Exercise task
Retype everything in the records from the line containing "This screenshot has height=1212, width=1834." down to the line containing "point(298,260)", with both of those lines included, without changing anything.

Records for pointing to text and elements
::::::::
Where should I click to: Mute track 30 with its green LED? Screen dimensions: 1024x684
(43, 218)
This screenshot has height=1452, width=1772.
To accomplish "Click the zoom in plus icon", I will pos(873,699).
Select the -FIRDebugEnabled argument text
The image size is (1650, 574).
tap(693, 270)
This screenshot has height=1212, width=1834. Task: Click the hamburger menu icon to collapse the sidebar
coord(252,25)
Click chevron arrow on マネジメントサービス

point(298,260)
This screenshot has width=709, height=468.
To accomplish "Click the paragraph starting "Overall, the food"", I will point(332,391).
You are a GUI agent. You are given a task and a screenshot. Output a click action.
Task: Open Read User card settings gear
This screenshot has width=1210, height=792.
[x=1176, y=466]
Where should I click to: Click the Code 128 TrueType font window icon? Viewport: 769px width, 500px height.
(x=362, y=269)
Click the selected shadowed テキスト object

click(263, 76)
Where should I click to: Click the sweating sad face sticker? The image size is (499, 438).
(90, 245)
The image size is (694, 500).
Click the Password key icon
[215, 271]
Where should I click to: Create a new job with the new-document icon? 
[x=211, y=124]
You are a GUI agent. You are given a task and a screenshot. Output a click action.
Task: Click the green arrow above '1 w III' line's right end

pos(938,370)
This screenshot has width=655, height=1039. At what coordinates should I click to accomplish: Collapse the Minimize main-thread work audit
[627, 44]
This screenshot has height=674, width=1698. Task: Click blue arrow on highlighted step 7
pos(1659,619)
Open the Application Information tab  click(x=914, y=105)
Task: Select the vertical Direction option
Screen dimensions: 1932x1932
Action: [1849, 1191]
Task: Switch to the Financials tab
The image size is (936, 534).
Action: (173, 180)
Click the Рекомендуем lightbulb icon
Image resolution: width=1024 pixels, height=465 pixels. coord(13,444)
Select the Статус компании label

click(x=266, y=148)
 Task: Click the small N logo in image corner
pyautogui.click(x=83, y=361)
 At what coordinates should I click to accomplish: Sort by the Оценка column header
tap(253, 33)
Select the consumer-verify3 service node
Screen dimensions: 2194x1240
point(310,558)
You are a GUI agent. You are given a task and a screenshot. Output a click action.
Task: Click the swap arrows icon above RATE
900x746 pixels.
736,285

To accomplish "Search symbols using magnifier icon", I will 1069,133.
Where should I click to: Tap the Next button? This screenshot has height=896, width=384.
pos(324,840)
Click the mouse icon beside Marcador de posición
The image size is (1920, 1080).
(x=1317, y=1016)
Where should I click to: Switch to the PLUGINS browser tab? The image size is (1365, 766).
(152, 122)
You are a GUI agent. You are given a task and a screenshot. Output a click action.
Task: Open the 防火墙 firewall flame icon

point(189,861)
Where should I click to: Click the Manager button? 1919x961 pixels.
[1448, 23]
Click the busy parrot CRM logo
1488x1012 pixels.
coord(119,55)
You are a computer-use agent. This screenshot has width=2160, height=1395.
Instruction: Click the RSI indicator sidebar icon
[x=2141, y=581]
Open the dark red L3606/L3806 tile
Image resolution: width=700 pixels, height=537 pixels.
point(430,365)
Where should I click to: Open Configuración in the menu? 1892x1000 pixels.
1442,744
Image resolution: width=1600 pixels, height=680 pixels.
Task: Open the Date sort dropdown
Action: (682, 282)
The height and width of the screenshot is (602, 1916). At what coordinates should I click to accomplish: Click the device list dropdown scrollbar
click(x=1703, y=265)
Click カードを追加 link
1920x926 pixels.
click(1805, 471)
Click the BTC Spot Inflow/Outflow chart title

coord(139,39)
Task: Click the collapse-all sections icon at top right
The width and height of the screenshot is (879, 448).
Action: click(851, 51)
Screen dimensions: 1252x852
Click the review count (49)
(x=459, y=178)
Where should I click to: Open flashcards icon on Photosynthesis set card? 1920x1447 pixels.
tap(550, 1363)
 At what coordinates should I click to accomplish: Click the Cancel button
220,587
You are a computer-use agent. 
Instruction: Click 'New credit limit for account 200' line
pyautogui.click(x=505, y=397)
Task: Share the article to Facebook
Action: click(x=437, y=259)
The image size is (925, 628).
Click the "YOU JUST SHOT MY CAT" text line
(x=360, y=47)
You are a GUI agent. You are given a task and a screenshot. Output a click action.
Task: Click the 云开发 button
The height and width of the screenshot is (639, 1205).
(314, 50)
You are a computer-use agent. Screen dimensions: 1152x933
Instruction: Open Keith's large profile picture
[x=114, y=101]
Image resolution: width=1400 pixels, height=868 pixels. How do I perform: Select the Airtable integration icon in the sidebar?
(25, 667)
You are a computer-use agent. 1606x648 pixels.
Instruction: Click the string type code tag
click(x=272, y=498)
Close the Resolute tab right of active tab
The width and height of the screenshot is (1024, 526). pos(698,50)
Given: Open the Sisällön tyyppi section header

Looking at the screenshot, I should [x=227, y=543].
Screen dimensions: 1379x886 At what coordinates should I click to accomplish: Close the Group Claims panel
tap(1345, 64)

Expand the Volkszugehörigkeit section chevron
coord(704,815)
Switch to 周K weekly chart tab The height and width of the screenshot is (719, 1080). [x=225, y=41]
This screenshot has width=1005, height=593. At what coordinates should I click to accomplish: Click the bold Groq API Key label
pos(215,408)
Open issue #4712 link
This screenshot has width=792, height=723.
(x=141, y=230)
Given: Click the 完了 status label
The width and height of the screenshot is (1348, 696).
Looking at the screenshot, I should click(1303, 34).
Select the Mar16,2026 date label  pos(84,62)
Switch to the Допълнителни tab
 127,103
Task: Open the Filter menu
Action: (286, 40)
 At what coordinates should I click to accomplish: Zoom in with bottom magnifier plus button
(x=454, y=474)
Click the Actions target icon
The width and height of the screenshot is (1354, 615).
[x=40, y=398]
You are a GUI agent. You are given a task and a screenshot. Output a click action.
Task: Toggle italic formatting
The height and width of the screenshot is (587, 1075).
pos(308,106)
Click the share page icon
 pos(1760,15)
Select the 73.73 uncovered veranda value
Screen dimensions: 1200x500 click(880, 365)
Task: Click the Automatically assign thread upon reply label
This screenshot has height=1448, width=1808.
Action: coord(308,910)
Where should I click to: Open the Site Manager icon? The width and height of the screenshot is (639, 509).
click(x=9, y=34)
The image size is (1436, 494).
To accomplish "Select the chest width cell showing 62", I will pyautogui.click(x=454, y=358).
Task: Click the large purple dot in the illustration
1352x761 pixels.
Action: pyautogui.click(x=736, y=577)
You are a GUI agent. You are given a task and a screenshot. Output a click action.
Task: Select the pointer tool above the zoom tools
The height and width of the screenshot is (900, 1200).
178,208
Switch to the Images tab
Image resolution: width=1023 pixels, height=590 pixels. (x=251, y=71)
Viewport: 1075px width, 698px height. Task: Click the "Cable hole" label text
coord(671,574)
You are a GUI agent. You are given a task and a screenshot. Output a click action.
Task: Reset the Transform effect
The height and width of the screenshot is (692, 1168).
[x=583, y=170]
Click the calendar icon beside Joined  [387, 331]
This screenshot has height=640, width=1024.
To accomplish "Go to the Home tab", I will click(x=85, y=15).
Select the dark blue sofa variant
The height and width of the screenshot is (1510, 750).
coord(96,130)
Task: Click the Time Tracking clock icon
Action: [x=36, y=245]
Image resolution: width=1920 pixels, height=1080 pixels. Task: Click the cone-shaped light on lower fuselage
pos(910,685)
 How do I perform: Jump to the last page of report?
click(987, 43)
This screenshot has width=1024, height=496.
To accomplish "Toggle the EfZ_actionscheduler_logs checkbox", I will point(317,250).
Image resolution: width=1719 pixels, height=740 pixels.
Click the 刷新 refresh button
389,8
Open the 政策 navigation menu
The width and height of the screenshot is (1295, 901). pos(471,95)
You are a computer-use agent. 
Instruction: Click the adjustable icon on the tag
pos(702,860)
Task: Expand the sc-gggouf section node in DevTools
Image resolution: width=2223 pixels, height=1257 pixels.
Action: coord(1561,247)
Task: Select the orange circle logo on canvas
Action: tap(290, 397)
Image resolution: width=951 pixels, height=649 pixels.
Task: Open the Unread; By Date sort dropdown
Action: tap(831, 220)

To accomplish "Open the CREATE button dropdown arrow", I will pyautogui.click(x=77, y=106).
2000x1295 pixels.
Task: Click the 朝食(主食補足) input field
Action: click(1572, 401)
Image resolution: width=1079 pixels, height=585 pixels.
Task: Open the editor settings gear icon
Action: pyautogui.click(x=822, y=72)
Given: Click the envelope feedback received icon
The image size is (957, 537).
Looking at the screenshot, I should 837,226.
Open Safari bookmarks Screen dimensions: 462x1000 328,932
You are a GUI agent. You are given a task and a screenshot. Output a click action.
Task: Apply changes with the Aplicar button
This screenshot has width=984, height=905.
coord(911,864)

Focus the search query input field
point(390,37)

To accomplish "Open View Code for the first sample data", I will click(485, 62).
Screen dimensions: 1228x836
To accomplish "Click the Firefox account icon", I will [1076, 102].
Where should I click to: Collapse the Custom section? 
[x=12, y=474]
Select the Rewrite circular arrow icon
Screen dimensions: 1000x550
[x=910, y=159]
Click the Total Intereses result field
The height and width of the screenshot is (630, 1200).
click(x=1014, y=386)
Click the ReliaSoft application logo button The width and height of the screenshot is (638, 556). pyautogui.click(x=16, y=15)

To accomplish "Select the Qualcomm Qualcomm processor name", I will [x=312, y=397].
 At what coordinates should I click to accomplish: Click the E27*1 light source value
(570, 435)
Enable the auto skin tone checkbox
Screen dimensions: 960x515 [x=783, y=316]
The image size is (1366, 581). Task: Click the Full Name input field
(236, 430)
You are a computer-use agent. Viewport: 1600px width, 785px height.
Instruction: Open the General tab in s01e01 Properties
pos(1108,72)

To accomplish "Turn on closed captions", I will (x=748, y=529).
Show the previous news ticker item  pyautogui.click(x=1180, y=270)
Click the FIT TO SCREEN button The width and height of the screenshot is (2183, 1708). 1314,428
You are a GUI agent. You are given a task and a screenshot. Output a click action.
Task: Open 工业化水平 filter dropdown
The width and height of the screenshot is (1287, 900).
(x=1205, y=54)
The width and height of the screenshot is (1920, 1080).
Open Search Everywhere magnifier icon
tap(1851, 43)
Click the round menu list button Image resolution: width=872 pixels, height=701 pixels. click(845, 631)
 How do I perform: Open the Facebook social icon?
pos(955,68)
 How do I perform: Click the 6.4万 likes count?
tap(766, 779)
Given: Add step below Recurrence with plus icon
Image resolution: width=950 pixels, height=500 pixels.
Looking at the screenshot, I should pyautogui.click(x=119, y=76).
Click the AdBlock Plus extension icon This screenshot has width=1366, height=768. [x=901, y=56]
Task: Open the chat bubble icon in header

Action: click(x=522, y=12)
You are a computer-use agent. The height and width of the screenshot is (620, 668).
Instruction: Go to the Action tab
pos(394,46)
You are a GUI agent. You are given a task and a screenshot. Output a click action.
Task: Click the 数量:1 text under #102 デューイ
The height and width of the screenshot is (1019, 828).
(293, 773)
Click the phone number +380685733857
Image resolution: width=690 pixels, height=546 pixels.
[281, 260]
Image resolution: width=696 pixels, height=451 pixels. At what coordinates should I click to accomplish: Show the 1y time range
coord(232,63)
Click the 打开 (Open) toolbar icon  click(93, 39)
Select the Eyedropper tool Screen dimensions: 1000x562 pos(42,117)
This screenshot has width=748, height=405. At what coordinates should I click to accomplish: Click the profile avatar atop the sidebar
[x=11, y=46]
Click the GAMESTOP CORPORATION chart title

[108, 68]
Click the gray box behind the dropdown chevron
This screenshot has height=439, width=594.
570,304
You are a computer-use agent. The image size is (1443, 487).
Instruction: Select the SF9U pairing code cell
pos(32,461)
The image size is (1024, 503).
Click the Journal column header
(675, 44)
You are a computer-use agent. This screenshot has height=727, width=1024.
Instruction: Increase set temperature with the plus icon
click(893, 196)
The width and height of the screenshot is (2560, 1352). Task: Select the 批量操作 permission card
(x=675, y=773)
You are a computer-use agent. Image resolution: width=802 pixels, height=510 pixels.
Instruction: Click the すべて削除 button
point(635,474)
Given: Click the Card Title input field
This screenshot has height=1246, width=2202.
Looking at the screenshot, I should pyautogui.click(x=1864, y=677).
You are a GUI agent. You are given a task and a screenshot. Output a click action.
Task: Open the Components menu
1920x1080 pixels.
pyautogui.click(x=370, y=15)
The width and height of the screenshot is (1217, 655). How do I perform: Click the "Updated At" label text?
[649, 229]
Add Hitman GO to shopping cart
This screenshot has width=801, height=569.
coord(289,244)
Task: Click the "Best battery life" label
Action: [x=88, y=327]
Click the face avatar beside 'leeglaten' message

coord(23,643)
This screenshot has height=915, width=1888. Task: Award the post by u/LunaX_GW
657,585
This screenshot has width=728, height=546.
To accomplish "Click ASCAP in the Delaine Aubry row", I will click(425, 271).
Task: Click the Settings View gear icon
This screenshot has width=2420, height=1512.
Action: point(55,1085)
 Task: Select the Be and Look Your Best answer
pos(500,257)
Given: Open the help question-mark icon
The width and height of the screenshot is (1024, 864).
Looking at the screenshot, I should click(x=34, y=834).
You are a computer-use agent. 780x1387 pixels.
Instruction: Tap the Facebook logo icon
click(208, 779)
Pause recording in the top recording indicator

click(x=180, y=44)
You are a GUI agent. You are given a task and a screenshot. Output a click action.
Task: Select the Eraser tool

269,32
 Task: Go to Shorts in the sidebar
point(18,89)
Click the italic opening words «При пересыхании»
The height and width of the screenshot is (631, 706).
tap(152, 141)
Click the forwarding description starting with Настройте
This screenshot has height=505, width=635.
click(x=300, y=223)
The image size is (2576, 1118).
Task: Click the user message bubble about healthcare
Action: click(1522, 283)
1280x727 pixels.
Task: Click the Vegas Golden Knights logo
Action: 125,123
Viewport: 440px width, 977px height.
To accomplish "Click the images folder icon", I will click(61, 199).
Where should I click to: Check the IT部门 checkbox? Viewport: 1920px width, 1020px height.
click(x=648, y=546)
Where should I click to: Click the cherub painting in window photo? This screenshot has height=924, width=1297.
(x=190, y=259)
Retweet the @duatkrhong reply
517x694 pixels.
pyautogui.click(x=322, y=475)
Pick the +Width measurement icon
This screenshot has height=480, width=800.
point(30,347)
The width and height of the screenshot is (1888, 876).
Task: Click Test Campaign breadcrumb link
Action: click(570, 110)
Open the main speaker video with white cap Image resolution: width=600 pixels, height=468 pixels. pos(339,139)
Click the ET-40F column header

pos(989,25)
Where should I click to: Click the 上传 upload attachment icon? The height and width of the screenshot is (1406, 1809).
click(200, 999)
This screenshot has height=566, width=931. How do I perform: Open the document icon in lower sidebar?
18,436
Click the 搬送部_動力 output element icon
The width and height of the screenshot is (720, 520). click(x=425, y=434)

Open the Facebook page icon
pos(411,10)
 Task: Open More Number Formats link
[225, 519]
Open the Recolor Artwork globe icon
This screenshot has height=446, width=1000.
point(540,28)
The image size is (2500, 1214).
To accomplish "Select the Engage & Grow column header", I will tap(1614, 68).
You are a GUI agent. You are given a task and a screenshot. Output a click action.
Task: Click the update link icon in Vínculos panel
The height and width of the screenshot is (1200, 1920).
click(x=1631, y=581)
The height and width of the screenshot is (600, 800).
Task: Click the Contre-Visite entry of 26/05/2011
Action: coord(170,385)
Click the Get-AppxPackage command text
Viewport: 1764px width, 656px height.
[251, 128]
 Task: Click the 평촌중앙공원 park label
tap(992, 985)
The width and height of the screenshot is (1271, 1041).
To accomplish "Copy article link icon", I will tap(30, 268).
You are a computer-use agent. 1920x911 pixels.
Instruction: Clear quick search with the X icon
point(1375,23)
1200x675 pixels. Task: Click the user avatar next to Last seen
::::::::
Exercise solution
This screenshot has height=1212, width=1834. Task: Click the hamburger menu icon to collapse the sidebar
coord(252,25)
Click chevron arrow on マネジメントサービス

point(298,260)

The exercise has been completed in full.